Exercise instructions >> Please count the lines in the records below that contain the word "with", and give only that number.

Dataset excerpts >>
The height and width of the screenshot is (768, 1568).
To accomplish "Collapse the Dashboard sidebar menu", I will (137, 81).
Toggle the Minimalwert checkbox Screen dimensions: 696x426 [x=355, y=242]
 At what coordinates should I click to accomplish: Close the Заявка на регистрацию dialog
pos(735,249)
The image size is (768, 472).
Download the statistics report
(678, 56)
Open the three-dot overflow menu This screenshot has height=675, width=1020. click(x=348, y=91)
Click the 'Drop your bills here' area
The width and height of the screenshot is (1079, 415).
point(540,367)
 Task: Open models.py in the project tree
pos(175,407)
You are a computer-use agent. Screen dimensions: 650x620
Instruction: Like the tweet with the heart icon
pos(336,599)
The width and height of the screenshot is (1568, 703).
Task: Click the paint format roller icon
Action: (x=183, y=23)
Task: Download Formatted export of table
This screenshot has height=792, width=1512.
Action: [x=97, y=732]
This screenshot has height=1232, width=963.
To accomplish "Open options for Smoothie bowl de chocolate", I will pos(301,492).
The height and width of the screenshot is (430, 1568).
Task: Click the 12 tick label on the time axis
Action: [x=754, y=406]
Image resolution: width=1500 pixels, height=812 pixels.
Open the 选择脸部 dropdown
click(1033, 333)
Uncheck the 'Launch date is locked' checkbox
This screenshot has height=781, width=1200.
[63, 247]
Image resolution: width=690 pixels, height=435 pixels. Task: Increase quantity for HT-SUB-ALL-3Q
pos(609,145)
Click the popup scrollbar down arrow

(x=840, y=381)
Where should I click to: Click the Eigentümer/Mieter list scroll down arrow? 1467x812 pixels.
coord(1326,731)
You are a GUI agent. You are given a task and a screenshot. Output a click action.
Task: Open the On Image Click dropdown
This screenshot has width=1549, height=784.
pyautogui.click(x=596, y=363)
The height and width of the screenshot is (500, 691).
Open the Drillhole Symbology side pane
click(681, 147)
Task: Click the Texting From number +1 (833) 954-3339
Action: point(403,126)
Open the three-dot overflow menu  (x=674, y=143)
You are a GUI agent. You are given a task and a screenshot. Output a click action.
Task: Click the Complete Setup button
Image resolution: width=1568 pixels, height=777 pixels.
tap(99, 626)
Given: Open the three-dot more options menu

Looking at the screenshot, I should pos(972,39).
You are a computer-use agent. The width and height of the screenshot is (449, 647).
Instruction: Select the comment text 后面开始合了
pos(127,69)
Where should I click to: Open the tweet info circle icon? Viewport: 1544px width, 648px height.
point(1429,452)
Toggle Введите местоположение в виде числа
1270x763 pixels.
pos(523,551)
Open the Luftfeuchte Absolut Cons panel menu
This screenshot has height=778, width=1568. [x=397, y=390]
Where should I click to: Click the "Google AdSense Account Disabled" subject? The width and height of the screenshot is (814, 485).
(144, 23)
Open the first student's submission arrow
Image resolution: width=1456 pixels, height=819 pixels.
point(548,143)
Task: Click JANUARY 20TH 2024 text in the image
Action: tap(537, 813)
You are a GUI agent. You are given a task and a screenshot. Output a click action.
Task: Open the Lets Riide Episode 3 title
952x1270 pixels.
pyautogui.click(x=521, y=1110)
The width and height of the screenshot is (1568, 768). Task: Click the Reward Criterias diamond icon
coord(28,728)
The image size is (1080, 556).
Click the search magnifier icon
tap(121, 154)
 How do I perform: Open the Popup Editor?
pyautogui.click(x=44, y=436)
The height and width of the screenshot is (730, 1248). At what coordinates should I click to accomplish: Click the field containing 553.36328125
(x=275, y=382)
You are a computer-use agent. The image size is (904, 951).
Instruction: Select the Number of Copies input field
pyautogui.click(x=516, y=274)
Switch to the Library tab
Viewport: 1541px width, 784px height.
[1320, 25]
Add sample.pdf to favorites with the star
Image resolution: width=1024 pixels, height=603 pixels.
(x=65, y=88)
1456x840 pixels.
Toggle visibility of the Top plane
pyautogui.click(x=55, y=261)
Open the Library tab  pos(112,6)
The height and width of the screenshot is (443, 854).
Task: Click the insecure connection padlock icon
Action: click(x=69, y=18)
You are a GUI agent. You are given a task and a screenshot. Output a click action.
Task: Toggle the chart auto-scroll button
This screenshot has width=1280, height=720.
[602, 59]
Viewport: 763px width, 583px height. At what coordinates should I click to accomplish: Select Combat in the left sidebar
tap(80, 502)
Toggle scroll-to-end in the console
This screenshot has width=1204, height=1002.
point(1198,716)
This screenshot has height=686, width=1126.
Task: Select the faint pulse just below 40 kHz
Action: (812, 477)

Answer to the task >> 2